It costs about $150 a day, or $54,750 per year, to incarcerate a
prisoner in a provincial jail. The Edmonton drug treatment court,
where Brady is the executive director, has 34 clients and a budget of
$580,000 a year, or $17,058 per client. That's a savings to the
taxpayer of $37,692 per offender annually.

Calgary's drug court, which gets provincial funding (the city of
Calgary helped with $100,000 startup costs, championed by Ald. Druh
Farrell) has 16 clients and budget of $430,000 a year, or $26,875 per
offender. That's less cost-effective than Edmonton's larger drug
court, but still half the cost of incarceration.

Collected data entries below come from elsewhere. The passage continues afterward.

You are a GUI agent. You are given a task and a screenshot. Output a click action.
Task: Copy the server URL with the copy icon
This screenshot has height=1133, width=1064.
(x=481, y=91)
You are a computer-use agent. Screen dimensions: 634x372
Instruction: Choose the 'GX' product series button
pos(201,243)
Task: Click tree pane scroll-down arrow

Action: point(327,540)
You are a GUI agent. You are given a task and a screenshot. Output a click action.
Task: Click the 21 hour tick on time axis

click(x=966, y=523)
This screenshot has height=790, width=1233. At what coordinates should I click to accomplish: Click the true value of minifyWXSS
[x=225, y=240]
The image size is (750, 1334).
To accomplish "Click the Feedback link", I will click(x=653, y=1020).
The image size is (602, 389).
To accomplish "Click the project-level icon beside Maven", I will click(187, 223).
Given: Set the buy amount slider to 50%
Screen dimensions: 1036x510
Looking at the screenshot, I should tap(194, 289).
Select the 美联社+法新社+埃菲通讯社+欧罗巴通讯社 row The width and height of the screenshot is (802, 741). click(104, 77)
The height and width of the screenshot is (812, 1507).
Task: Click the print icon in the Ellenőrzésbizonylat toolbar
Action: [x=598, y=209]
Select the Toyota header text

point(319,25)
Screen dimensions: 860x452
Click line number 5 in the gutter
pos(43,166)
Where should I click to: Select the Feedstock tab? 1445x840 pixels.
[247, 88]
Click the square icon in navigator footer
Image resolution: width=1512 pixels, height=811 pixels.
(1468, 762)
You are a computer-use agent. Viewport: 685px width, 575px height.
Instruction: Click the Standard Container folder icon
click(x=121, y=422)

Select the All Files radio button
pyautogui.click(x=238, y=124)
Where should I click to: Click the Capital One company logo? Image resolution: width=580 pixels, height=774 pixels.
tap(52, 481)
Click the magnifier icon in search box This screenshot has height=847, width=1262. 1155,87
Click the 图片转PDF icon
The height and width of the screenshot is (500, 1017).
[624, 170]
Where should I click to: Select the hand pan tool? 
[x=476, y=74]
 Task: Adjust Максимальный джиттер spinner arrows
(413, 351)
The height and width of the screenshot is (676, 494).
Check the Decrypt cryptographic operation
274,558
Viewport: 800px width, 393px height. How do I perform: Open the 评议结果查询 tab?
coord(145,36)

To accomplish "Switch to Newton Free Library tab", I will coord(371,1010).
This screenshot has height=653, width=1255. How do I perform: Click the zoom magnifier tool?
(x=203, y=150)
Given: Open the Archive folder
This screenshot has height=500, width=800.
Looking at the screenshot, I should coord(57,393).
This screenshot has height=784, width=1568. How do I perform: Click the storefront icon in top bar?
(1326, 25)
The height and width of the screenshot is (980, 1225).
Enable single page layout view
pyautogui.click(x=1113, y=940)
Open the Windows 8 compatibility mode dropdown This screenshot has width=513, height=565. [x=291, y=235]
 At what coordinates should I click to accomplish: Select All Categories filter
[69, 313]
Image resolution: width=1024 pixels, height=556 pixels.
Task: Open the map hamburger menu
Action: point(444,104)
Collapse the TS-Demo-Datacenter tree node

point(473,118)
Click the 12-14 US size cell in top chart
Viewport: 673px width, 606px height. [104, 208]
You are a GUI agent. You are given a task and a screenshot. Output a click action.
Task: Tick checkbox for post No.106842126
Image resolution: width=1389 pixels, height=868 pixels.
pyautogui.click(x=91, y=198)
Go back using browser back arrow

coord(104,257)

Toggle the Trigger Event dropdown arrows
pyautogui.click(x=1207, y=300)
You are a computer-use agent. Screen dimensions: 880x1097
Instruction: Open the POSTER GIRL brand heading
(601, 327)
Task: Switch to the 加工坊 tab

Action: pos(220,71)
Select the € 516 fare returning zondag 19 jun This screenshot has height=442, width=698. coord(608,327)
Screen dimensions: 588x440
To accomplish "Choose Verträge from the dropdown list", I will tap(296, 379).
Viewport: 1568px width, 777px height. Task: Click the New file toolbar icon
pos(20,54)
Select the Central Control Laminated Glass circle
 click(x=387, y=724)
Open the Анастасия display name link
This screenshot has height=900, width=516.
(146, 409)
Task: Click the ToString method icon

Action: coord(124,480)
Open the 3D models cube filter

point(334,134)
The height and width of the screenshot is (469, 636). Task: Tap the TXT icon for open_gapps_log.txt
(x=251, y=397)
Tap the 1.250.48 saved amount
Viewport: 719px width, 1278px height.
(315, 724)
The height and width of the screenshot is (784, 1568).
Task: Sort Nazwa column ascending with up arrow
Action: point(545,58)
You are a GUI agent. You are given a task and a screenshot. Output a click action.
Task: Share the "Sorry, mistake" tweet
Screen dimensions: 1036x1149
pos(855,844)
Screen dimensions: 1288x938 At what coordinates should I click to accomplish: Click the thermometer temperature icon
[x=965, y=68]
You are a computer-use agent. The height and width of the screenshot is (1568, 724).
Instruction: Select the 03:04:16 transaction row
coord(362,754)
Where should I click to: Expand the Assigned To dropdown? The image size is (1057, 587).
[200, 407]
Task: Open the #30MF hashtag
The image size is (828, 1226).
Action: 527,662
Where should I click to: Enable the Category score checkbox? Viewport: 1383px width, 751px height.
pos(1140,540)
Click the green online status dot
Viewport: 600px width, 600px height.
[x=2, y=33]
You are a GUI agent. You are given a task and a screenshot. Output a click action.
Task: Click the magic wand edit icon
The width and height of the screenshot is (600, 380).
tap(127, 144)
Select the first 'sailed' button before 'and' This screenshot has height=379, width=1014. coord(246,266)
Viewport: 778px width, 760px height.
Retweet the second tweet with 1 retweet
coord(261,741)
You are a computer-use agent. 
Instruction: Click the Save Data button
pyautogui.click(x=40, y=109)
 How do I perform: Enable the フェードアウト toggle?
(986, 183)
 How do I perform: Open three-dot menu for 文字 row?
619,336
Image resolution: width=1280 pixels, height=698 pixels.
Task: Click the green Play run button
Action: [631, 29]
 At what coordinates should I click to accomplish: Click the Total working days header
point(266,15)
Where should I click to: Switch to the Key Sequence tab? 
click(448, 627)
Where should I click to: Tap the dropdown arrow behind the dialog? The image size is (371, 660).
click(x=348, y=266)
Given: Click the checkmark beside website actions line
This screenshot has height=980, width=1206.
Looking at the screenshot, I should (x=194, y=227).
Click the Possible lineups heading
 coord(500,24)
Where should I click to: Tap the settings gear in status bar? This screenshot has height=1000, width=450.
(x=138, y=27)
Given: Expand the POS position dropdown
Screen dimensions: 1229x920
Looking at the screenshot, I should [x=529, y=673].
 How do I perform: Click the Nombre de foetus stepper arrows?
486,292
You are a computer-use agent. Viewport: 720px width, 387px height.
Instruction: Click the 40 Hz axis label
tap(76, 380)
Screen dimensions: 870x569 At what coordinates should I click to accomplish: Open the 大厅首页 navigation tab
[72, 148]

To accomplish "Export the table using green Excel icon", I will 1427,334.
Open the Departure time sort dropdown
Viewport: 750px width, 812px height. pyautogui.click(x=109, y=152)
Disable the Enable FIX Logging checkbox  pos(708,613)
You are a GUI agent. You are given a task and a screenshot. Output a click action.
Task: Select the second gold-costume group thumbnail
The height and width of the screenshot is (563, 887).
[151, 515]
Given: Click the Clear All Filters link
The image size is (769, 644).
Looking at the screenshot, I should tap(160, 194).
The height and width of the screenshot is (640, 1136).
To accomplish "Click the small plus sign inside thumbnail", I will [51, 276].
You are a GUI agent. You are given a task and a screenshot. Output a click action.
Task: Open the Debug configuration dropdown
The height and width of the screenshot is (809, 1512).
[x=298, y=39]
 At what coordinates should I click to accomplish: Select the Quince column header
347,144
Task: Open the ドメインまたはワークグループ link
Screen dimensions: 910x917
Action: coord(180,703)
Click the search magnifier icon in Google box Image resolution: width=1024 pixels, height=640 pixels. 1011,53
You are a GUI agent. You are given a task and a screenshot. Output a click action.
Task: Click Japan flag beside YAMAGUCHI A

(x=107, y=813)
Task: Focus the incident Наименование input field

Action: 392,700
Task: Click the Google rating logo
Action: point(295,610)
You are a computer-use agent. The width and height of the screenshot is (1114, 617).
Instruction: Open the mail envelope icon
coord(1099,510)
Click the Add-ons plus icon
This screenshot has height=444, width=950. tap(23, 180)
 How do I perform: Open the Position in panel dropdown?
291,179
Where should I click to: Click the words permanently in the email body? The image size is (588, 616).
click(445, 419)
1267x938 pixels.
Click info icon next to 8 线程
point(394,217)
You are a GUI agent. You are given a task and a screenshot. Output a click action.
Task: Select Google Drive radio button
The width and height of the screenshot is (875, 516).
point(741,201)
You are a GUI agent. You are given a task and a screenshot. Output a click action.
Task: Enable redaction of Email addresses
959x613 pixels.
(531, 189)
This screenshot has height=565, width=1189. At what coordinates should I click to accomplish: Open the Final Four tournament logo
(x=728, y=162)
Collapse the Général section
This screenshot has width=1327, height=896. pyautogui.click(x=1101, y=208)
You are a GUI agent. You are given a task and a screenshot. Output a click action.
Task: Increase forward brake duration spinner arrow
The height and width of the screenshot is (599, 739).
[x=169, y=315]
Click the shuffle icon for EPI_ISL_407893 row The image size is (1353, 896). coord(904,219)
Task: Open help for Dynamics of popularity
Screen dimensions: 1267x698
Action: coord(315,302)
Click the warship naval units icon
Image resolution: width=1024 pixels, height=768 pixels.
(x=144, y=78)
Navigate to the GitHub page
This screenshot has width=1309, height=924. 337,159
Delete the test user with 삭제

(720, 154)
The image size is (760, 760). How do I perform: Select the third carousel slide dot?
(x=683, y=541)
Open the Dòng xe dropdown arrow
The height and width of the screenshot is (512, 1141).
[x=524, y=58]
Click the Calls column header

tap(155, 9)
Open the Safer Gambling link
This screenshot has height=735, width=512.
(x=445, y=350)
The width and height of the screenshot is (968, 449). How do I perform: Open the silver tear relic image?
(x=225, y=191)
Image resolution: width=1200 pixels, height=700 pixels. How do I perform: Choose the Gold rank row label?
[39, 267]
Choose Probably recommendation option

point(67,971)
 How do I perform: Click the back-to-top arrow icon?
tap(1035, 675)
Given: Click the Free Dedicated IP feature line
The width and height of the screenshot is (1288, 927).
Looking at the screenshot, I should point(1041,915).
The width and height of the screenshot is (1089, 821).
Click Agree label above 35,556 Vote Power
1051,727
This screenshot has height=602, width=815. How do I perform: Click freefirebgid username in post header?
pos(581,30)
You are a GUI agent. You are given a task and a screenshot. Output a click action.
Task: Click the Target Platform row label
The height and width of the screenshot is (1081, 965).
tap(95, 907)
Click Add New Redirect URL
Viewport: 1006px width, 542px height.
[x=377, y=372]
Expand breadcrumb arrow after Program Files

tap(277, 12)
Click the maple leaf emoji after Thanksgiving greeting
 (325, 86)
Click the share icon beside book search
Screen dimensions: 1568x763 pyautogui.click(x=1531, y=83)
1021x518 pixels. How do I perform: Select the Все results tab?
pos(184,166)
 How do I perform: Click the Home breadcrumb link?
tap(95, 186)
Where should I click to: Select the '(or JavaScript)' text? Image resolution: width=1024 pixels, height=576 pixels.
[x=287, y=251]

A cost-benefit analysis of Canadian drug treatment courts in 2007
showed that the taxpayer actually saves up to $5 for every $1 spent on
funding a drug treatment court, when health and social costs are
factored in.

While Canada is getting tough with mandatory minimums, the U.S. is
going in the opposite direction.

In the past four years, funding for drug courts in the U.S. has risen
from $20 million to $88.8 million, with a promise from the Obama
administration to up that to $110 million, according to West
Huddleston, a former addict who is now U.S. CEO of the National
Association of Drug Court Professionals.

Huddleston, who has been clean for 22 years, spoke this week to the
CADTC's annual conference in Banff. In the U.S., drug courts have been
in existence for 20 years -- twice as long as Canada. Research proving
the success and cost-effectiveness of drug courts is irrefutable,
Huddleston says.

One delegate from California I spoke with shook his head when I told
him of the Harper government's push to build more federal prisons. He
called it "building dumb."

The most effective testimonials at the conference came not from bean
counters and administrators, but from former drug addicts. They told
delegates how drug court programs have given them back their lives and
turned them into productive, taxpaying citizens.

Darren Peterson, one of the first graduates of Calgary's drug court,
has been clean for nearly 700 days and now runs a graffiti removal
business. I met him a year ago, and despite a recent foot injury, he
remains positive.

"I'm no longer a liar, cheater and a thief," he said in a Global TV
interview this week. "I'm an honest taxpaying citizen that's just
moving forward in life."

He was selling T-shirts at the conference emblazoned with a message
that the tough-on-crime, throw-'em-in-jail Harper government should
heed. In baseball-style lettering, Peterson's T-shirts read: "Drug
court works."

Robert Remington is a columnist and member of the Herald's editorial
board.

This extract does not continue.